Hi,
I am trying to apply voom to expected counts from RSEM (I don't have raw counts). My next step is to compute a differential test using limma.
# matrix I am trying to apply voom to has 1 row and 8021 columns: > dim(tmp) [1] 1 8021 # first five columns > tmp[,1:5] SRR1068687 SRR1068788 SRR1068808 SRR1068832 SRR1068855 ENSG00000149294.16 2528.61 756.53 36 158.95 1652.77 # no NAs in the data > which(is.na(tmp)) integer(0) # this is my design. shows that I have replicates. > rbind(head(design),tail(design)) studyGTEx studyTARGET SRR1068687 1 0 SRR1068788 1 0 SRR1068808 1 0 SRR1068832 1 0 SRR1068855 1 0 SRR1068880 1 0 f3b75630.42da.4b66.96c5.94e9a8142261 0 1 f62f350c.f8b5.4715.ace1.387f7e59cb91 0 1 f637ca92.407d.432e.ba08.2bebe05b96f4 0 1 f835cce2.1ed3.4c59.95a2.4bfef161082b 0 1 fb8c3046.eb74.43ff.ae1d.327453221555 0 1 fdee8bef.5ce2.4ca6.b6b9.3423219a1ea4 0 1 # I get an error when I try to apply voom: > voom(tmp, design = design) Error in approxfun(l, rule = 2) : need at least two non-NA values to interpolate
I searched for the error and I found that it is usually encountered when you have no replicates. However in my case I have enough replicates - studyGTEx has about 7000 and the remaining are studyTARGET. What could be the problem?

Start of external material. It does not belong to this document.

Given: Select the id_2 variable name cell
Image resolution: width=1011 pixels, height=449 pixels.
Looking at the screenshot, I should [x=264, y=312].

NOTE: I have already tried adding more rows (to make nrow(tmp)>1) and I still get the same error.
Crossposted: https://www.biostars.org/p/211073/
Yes. I cannot have all the genes in one matrix because I am facing a memory issue: I have ~60000 rows and 8000 columns if get all the data and process it. Can I not use voom on expected counts (not FPKM) from RSEM?
If you have 8000 observations, it's highly unlikely that you need to do anything other than fit a regular t-test or ANOVA or whatever. With that number of observations the central limit theorem will have fully (fully!) kicked in, and any differences in variability between groups will have been reduced to irrelevance by the sheer number of observations.
Things like edgeR and voom are intended for comparisons with small numbers of replicates, where the underlying distributions of your observations still actually matter. At 8000 observations, those concerns are well behind you.
The 8000 observations are broken down by tissue type and I compare each tissue type with every other. So there could be 5 replicates in one tissue type and 1000 in other. The biggest concern I have is if I can really voom the expected counts that I have for RSEM or not.